Helena quis interrompê-lo.
— Ouve, continuou Estácio. Esse sentimento, se vier a extinguir-se e se for substituído pela afeição que criares a teu marido, não te fará desventurosa; mas supõe que não morre esse amor, qual será a tua situação?
— Tudo isso é um castelo no ar, disse Helena sorrindo; eu amei, não amo; ou amo somente a meu futuro marido.
Estácio abanou a cabeça com ar de incredulidade. Seus olhos pousaram no rosto plácido da irmã, como tentando arrancar-lhe uma confissão silenciosa. Os dela, firmes e tranqüilos, cruzavam o olhar com os dele. Estácio conhecia já o domínio que a moça exercia sobre si mesma; a tranqüilidade não o convenceu. Assim pensava, assim o disse, sem rebuço.
— Por que razão negaria eu a verdade? retorquiu Helena.
Estácio ergueu os ombros.
— Supondo que você tenha razão, tornou ela, não deverei casar nunca?
— Não digo isso; mas, há dois caminhos para a felicidade, além de Mendonça.
— Não os vejo.
— Esse amor misterioso será realmente sem esperança? Nada há definitivo no mundo, nem o infortúnio nem a prosperidade. O que a tua imaginação supõe estar perdido, acha-se apenas transviado ou oculto...

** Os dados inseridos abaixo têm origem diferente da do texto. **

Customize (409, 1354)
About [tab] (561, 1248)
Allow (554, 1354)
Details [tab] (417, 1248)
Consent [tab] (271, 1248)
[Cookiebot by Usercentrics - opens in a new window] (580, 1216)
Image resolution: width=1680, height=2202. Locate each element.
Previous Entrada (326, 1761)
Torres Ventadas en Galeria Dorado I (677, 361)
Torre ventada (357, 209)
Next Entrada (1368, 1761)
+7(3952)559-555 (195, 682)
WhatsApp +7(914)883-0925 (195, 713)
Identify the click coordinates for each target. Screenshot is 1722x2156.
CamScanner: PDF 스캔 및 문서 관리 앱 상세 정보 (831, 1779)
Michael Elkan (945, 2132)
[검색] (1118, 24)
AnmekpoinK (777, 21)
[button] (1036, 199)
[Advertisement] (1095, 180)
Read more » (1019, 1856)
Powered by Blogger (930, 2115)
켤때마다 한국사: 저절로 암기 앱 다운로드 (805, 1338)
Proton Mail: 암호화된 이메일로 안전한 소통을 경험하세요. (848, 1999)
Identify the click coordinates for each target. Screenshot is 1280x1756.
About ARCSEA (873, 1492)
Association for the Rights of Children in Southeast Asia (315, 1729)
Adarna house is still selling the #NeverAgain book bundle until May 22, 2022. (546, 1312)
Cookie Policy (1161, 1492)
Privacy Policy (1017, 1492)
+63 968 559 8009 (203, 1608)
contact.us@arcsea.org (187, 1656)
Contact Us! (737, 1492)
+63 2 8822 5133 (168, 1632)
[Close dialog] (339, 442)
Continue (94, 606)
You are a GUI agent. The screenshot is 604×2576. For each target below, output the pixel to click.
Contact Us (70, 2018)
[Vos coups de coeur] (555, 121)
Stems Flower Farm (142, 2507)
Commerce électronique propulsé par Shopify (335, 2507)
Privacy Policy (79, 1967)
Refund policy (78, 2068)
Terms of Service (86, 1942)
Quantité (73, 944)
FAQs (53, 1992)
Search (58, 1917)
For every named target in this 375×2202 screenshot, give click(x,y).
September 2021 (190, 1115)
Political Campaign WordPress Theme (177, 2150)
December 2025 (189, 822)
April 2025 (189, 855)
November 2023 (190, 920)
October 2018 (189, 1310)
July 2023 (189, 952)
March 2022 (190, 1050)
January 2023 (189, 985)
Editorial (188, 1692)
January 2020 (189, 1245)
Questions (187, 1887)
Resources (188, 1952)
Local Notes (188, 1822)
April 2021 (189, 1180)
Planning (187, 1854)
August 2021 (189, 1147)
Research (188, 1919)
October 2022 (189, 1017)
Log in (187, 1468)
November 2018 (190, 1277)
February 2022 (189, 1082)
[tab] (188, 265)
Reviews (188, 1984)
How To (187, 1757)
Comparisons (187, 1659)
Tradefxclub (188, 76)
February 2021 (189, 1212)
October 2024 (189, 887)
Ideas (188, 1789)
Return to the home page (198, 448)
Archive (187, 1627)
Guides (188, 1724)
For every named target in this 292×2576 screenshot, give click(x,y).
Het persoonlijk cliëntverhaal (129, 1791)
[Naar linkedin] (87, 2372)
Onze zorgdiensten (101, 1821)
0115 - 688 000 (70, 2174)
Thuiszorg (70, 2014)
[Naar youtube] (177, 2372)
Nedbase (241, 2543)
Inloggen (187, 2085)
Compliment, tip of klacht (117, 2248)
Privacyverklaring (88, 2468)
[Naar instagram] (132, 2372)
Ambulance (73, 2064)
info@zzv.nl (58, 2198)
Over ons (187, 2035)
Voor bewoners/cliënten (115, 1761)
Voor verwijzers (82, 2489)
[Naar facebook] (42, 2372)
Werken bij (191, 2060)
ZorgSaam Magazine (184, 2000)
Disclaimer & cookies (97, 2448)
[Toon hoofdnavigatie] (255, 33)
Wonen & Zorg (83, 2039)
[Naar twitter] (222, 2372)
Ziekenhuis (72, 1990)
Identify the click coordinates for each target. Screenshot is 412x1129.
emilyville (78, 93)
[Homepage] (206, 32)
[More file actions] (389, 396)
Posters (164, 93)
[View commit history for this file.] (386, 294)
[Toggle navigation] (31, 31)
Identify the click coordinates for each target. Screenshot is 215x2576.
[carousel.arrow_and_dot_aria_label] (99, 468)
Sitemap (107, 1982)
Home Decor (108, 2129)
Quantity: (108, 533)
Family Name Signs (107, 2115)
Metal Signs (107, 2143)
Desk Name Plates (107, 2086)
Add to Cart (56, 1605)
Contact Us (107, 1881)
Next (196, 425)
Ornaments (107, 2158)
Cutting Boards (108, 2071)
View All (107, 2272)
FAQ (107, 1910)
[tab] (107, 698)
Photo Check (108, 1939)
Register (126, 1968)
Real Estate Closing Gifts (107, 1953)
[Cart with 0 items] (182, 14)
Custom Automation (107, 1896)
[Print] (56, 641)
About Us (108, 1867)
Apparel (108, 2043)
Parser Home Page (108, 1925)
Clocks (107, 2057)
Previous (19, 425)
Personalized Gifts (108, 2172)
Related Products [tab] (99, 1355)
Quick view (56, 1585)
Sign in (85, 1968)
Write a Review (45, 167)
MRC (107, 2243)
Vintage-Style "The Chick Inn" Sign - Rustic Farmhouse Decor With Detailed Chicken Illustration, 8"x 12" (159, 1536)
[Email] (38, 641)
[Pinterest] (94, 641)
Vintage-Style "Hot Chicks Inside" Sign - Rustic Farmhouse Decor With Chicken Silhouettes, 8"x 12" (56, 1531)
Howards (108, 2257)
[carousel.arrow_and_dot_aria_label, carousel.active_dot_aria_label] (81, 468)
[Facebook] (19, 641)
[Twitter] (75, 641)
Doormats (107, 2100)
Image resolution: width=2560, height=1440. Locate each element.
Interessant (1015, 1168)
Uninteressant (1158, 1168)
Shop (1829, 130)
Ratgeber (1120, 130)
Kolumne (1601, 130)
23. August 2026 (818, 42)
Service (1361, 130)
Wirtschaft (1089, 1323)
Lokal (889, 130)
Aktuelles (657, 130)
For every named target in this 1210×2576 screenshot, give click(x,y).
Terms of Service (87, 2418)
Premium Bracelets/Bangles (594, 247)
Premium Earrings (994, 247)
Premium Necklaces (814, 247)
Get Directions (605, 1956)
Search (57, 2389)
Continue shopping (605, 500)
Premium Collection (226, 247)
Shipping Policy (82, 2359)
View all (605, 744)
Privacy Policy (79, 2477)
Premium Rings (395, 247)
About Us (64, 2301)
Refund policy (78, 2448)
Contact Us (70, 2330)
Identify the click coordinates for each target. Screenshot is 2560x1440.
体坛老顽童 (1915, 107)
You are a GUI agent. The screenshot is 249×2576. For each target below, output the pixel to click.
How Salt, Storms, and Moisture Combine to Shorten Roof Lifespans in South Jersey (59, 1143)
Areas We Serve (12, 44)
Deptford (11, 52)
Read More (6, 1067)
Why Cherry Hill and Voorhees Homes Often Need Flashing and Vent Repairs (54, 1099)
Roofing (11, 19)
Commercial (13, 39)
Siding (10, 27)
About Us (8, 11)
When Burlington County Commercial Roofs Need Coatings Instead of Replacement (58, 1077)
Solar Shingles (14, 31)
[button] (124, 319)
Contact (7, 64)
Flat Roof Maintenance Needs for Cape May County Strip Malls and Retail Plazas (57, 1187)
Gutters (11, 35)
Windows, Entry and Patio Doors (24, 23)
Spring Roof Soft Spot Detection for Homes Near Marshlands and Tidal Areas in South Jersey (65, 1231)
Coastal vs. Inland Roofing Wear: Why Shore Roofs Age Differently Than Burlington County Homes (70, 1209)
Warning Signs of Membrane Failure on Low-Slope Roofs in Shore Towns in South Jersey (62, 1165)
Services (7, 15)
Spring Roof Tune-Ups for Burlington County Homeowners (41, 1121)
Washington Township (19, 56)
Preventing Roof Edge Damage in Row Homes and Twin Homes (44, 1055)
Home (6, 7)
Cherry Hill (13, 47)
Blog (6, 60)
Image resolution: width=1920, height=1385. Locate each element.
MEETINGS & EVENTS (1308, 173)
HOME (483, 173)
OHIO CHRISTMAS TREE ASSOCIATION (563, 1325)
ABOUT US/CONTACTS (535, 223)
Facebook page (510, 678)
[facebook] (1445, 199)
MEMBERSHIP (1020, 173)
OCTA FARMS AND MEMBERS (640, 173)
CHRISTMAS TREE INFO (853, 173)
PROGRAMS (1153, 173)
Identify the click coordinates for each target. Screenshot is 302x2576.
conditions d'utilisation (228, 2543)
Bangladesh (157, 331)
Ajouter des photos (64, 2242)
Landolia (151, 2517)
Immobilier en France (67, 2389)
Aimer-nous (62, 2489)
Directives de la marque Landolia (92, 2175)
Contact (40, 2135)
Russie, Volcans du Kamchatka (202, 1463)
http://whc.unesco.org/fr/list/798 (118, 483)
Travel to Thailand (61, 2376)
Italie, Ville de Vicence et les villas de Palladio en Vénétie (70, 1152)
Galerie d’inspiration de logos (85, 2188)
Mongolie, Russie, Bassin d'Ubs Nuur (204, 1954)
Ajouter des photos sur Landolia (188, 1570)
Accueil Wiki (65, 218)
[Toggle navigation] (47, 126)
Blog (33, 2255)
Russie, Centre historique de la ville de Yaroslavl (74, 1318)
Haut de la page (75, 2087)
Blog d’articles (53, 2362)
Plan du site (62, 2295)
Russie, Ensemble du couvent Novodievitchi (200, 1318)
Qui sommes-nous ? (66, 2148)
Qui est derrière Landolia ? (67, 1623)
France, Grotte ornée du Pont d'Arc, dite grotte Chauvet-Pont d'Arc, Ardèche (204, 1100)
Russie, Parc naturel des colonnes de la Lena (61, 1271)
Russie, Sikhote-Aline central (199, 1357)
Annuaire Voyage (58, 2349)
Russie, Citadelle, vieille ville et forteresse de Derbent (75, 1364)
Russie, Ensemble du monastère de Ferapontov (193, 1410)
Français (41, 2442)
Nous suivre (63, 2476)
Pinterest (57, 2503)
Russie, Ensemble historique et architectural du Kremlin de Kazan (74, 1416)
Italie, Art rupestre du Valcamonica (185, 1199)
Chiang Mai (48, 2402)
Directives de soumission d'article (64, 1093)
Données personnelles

— Adivinho o segundo caminho, atalhou Helena; não casando agora, posso vir a amar um dia, mais do que a Mendonça, algum homem tão digno como ele.
— Parece-te absurdo isso?
— Não, mas é uma loteria: perco um bem certo por outro duvidoso. O jogador não faz cálculo diferente. Essa felicidade pode não vir; eu contento-me com a que me cabe agora. Mendonça ama-me deveras; senti-o desde algum tempo. O padre Melchior abriu-me os olhos; aceito o destino que os dois me oferecem. Esta é a razão e a realidade; o mais é ilusão e fantasia.
Enquanto ela falava, Estácio, que tirara o chapéu de Chile, ocupava-se em fazer circular na copa a fita larga que o cingia. Houve entre ambos grande silêncio. Pela beira do tanque seguia uma longa carreira de formigas, conduzindo as mais delas trechos de folhas verdes. Com um galho seco, Estácio distraía-se em perturbar a marcha silenciosa e laboriosa dos pobres animais. Fugiam todas, umas para o lado da terra, outras para o lado da água, enquanto as restantes apressavam a jornada na direção do domicílio. Helena arrancou-lhe o galho da mão; Estácio pareceu acordar de largas reflexões; ergueu-se, deu alguns passos e voltou a ela.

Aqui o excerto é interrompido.